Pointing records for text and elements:

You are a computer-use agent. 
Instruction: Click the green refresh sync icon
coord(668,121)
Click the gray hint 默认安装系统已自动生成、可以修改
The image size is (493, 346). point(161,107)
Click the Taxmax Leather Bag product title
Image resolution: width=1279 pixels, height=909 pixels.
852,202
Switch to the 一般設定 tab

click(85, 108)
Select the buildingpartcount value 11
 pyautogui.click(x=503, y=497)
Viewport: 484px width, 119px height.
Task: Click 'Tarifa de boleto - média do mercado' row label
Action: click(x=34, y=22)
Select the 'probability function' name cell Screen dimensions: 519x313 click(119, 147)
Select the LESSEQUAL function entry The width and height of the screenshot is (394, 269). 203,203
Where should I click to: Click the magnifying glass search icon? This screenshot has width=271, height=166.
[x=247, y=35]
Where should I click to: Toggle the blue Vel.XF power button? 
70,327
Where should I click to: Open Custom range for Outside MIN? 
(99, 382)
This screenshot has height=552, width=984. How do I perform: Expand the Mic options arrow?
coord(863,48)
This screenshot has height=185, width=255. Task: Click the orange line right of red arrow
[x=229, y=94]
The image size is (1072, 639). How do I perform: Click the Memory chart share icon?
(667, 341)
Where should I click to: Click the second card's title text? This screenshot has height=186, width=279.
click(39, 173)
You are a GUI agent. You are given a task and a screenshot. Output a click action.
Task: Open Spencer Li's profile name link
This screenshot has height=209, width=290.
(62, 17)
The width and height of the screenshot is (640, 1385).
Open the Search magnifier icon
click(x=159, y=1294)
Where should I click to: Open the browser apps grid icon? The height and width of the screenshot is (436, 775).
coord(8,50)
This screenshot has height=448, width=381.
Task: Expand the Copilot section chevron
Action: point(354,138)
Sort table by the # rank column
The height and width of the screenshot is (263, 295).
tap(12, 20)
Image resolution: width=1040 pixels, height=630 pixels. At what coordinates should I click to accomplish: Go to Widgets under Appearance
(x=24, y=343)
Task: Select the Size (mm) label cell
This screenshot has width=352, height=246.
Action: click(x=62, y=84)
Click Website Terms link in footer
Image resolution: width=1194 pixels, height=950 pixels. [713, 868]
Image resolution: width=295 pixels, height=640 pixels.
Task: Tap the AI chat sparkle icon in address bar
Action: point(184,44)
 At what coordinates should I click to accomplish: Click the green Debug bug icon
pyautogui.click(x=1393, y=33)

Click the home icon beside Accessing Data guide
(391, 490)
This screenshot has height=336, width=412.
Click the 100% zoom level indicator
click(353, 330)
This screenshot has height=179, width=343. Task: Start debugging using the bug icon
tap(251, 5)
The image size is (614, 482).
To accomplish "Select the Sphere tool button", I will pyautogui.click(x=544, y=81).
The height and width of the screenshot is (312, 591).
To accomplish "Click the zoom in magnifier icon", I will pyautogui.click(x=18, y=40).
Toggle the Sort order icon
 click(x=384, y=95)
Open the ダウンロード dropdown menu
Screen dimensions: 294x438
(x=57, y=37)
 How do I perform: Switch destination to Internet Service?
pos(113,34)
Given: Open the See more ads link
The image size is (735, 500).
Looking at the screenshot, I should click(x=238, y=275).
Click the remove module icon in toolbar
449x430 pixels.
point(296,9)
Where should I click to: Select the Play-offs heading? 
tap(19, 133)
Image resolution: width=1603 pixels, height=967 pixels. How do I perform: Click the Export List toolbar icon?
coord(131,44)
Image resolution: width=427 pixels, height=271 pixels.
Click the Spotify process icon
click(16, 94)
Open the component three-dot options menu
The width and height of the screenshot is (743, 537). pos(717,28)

REQUIRED TASK:
Arrange the lines of the data as a JSON list of strings, one string per line and blank lines omitted, beginning at the line that contains "Click the home" and stopping after the line that contains "Looking at the".

RESPONSE TO THIS EXERCISE:
[
  "Click the home icon beside Accessing Data guide",
  "(391, 490)",
  "This screenshot has height=336, width=412.",
  "Click the 100% zoom level indicator",
  "click(353, 330)",
  "This screenshot has height=179, width=343. Task: Start debugging using the bug icon",
  "tap(251, 5)",
  "The image size is (614, 482).",
  "To accomplish \"Select the Sphere tool button\", I will pyautogui.click(x=544, y=81).",
  "The height and width of the screenshot is (312, 591).",
  "To accomplish \"Click the zoom in magnifier icon\", I will pyautogui.click(x=18, y=40).",
  "Toggle the Sort order icon",
  " click(x=384, y=95)",
  "Open the ダウンロード dropdown menu",
  "Screen dimensions: 294x438",
  "(x=57, y=37)",
  " How do I perform: Switch destination to Internet Service?",
  "pos(113,34)",
  "Given: Open the See more ads link",
  "The image size is (735, 500).",
  "Looking at the screenshot, I should click(x=238, y=275)."
]